Ancestral Reconstruction (also known as Character Mapping or Character Optimization) is a method by which one can attempt to understand the phenotypic and genetic states of organisms that lived millions of years ago. This is desirable because it means that you can “fill in” gaps in phylogenetic trees, thus being able to more clearly see which organisms are closely related and evolved from one another and so forth. The idea is that modern sequences are essentially a variation of ancient ones. Therefore, if you can gain access to ancient sequences, you may be able to find out which other variations could have arisen from that sequence, and thus, which organisms may also be descendant from that sequence. On a smaller scale, you can also attempt to track the changing of one character to another (example: fins turning to legs). This is done using statistical models. The idea was first proposed in 1963 by Zuckerkandl and Pauling. Overall, the consequence is that we can use the genetic information we already have through methods such as phylogenetics in order to determine the route that evolution has taken and when evolutionary events occurred. One of the most prominent examples is tracing the evolution that took place from ape to man. More creatively it has been used to compare the catalytic properties of ancient versus modern proteins.

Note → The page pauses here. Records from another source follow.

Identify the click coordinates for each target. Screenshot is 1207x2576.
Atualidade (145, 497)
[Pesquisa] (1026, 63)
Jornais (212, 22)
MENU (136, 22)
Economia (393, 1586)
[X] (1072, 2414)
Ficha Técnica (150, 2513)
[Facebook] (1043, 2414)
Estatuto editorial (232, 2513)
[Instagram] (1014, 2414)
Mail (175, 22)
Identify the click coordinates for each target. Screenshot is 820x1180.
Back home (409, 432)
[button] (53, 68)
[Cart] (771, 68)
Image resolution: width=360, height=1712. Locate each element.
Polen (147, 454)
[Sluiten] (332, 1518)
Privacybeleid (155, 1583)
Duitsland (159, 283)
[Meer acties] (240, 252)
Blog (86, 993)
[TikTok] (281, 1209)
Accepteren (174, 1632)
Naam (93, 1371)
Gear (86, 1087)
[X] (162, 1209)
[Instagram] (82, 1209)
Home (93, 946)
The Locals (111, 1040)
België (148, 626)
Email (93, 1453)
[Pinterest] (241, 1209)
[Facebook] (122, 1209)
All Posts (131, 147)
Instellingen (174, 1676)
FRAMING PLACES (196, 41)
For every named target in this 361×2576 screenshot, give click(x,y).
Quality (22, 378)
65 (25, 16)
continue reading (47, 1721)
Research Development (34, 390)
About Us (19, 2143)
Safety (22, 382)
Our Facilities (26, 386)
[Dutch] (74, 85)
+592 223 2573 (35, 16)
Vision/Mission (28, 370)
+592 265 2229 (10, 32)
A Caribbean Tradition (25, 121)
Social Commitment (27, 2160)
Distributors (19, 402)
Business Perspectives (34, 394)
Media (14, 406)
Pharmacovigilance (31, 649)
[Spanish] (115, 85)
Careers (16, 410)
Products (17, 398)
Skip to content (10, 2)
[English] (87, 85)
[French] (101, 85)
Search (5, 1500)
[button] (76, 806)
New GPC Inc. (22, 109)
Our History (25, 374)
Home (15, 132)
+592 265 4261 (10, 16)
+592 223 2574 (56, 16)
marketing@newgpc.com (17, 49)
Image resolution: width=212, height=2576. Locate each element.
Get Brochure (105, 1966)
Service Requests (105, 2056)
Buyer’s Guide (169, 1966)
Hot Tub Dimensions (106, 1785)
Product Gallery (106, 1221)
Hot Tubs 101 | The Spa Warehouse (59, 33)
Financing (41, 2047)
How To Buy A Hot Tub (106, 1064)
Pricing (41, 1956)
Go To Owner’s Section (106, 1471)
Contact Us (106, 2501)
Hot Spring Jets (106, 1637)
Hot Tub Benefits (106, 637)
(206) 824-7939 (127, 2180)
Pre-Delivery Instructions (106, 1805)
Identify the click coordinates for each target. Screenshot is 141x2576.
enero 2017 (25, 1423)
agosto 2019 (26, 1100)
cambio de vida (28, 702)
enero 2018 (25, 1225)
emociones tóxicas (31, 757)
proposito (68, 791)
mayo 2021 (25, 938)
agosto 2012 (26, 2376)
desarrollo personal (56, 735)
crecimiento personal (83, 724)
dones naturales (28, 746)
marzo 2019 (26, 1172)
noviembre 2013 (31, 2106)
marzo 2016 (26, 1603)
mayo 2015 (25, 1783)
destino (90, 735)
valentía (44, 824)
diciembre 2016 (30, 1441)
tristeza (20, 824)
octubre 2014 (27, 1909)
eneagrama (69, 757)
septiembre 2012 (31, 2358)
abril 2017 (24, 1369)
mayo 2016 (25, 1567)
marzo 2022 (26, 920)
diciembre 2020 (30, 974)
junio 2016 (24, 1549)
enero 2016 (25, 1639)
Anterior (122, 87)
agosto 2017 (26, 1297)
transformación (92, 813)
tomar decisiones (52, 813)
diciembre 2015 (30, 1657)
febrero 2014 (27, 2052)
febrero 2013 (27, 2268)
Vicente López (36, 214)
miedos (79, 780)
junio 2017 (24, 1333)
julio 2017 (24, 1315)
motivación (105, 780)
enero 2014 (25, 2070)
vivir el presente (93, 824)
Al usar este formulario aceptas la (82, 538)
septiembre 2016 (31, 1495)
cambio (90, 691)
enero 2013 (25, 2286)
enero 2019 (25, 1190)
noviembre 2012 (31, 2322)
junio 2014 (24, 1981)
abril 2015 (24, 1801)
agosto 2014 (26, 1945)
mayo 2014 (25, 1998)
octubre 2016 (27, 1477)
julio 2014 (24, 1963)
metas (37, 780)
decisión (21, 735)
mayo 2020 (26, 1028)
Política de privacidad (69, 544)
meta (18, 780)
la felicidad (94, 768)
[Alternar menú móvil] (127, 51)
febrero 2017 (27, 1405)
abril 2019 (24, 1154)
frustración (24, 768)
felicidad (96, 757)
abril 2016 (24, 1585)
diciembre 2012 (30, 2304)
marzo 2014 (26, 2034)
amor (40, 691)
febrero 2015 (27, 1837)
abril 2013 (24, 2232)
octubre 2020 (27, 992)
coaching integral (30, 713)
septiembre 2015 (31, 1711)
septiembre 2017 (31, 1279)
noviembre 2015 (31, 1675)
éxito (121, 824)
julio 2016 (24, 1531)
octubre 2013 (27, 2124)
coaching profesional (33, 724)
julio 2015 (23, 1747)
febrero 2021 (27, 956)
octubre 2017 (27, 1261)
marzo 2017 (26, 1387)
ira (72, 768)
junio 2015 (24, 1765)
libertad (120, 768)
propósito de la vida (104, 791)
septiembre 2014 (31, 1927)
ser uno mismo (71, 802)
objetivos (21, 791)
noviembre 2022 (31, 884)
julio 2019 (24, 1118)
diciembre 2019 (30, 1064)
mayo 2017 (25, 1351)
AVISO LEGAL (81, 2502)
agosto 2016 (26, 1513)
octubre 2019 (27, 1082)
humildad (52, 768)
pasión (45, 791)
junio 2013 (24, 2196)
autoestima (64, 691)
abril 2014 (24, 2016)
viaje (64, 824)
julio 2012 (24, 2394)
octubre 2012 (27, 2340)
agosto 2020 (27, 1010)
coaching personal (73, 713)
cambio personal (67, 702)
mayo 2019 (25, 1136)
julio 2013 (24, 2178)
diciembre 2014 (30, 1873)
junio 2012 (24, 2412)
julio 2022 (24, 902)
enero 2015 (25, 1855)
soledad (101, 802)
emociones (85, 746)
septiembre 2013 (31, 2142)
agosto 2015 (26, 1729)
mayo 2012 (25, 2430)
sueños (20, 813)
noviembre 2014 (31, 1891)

There are three different ways by which you can go about ancestral reconstruction. They are: maximum parsimony, maximum likelihood, and the Bayesian Inference. All three involve complex statistical and/ or calculus equations. Maximum parsimony is the method that came about first. In this method, all evolutionary events are given a likelihood of 1, and results in a point product, which means that it just gives one answer as being correct. Maximum likelihood came about next, and was a continuation of maximum parsimony. Maximum likelihood accounts for what we know about the likelihood of various events, which is that they are not all equal. Finally, Bayesian Inference relates the conditional probability of an event to the likelihood of the tree, as well as the amount of uncertainty that is associated with that tree. Because this method accounts for the uncertainties, it yields a sample of trees that are viable.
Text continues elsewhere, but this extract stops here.